Associated Press/Photo by Carlos Hernandez

Extreme prejudice

Business | A culture of too much trust may have contributed to the Stanford financial scandal

Issue: "The schools that Arne built," April 11, 2009

Number 205. That's what some of Texas billionaire Allen Stanford's colleagues and friends started calling him when he was named No. 205 on Forbes magazine's list of the 400 richest people in the world.

Soon after he was named to the list, he appeared on CNBC, the financial network, and was asked by anchor Carl Quintanilla, "Is it fun being a billionaire?" Stanford, 58, laughed and answered, "Well, uh, yes, yes. I have to say it is fun being a billionaire."

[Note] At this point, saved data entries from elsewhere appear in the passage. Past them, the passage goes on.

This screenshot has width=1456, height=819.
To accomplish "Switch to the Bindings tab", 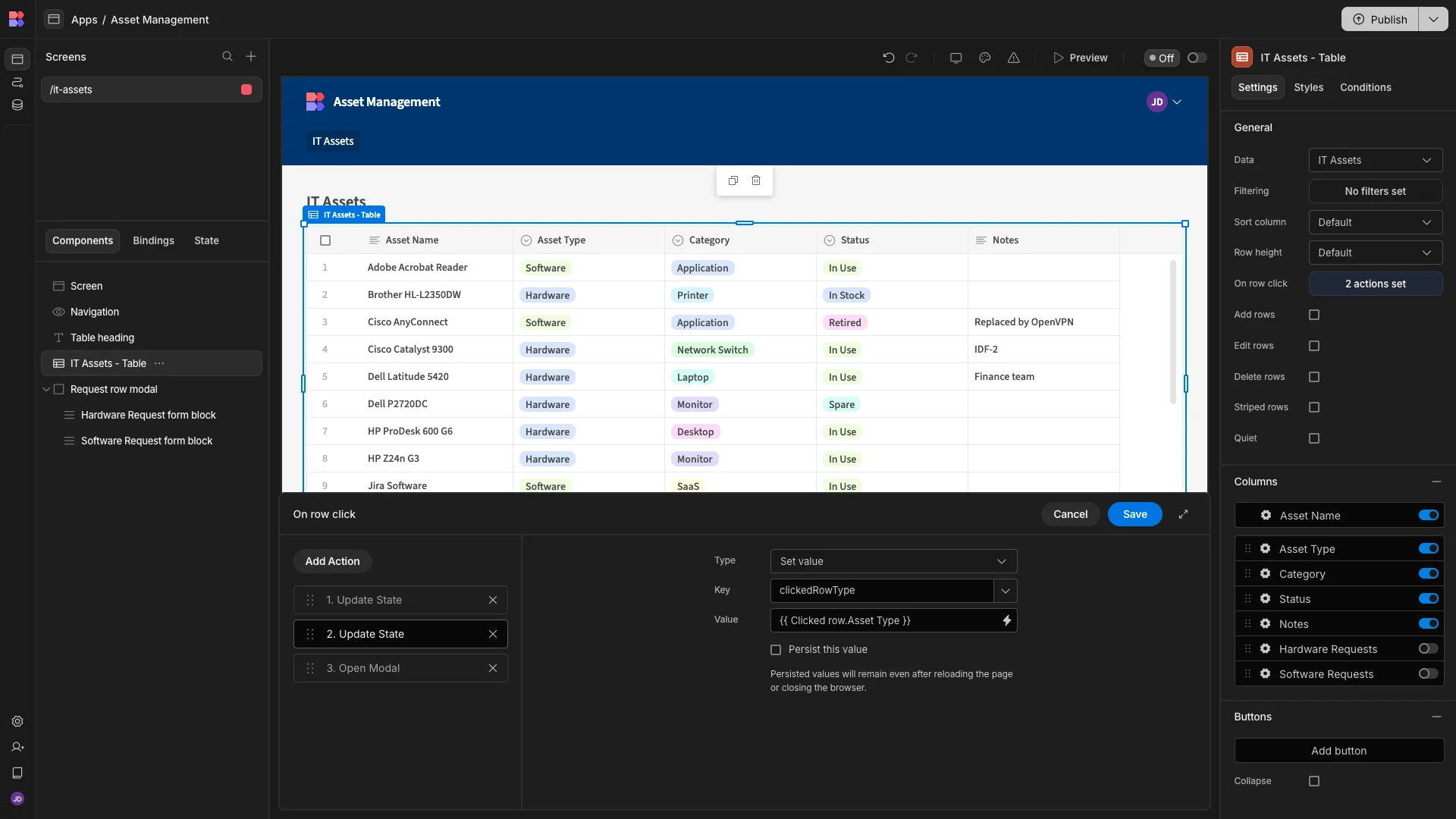I will (153, 240).
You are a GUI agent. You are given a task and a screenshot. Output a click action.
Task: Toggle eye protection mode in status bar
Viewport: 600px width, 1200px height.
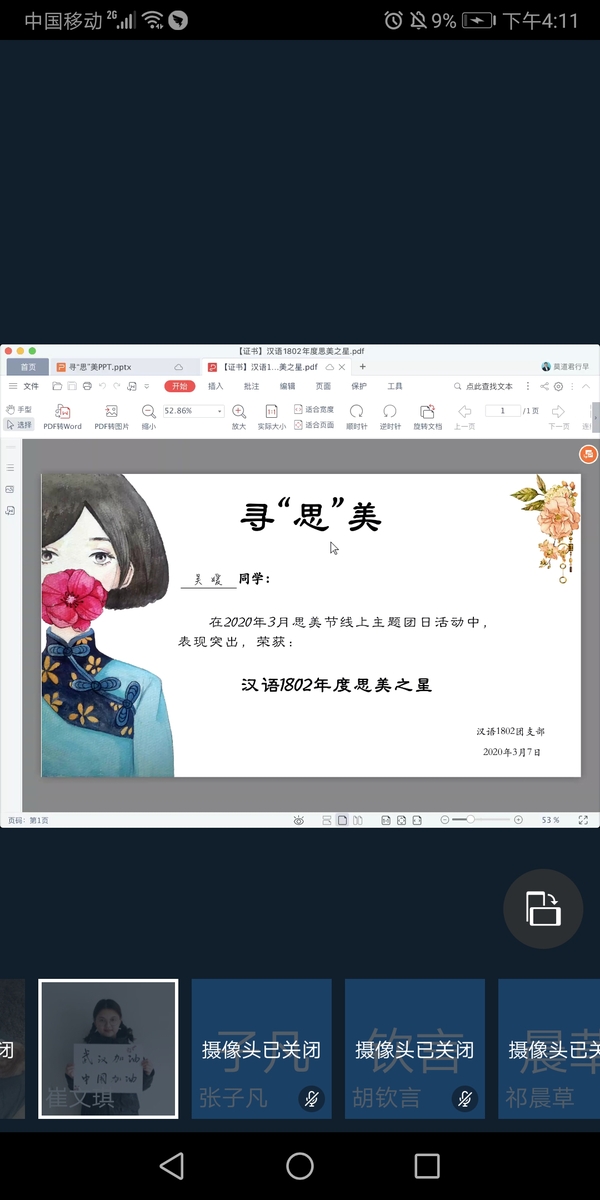coord(298,820)
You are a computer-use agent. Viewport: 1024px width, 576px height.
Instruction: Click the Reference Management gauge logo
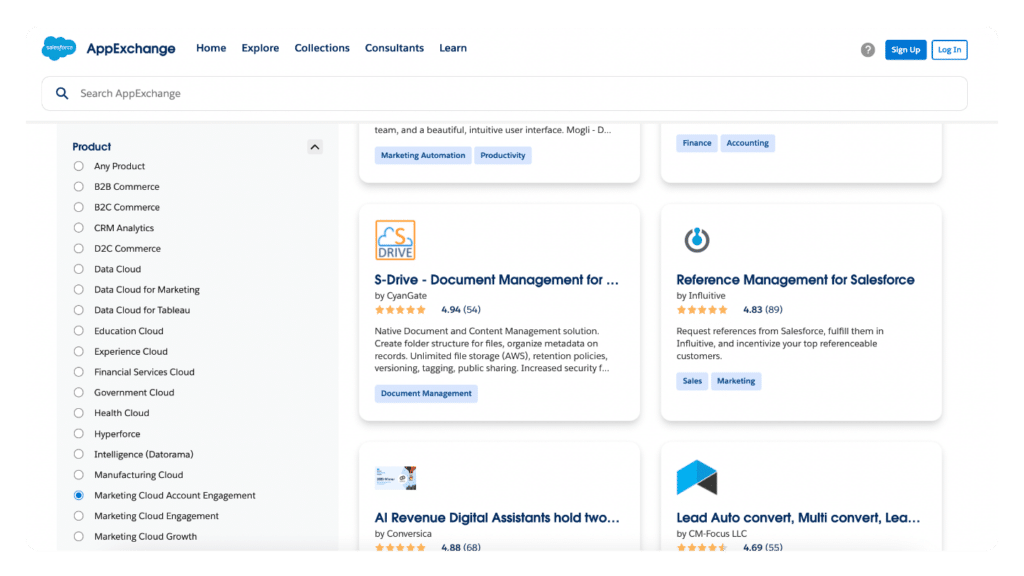tap(696, 239)
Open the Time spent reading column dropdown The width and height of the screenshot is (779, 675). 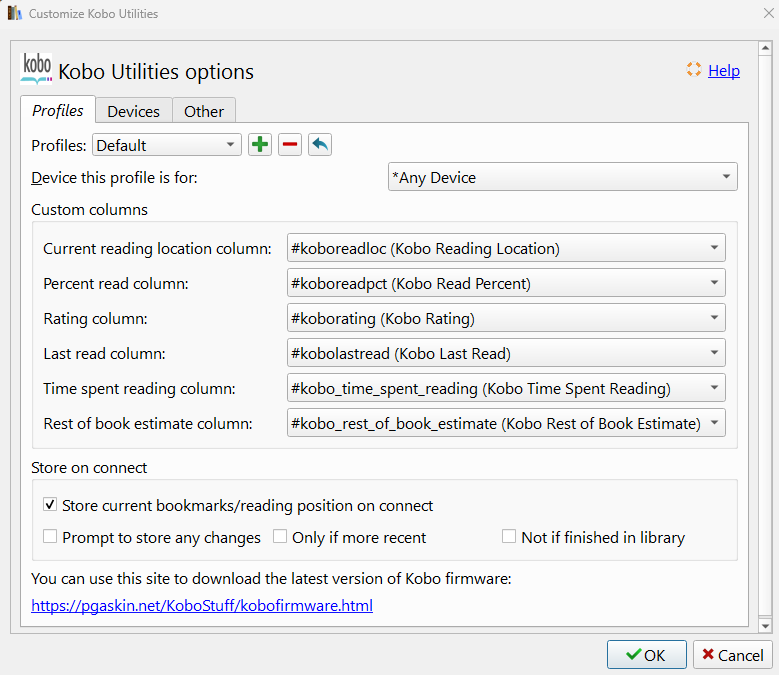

But it got a whole lot less fun on Feb. 17. That was when the Securities and Exchange Commission (SEC) said that Stanford and his accomplices had been operating a "massive Ponzi scheme," had misappropriated billions of investors' money, and had falsified the Stanford International Bank's records to hide their fraud. The SEC was blunt in its assessment: "Stanford International Bank's financial statements, including its investment income, are fictional." Also named in the complaint were Laura Pendergest-Holt, Stanford's Chief Investment Officer, and James Davis, Stanford's Chief Financial Officer.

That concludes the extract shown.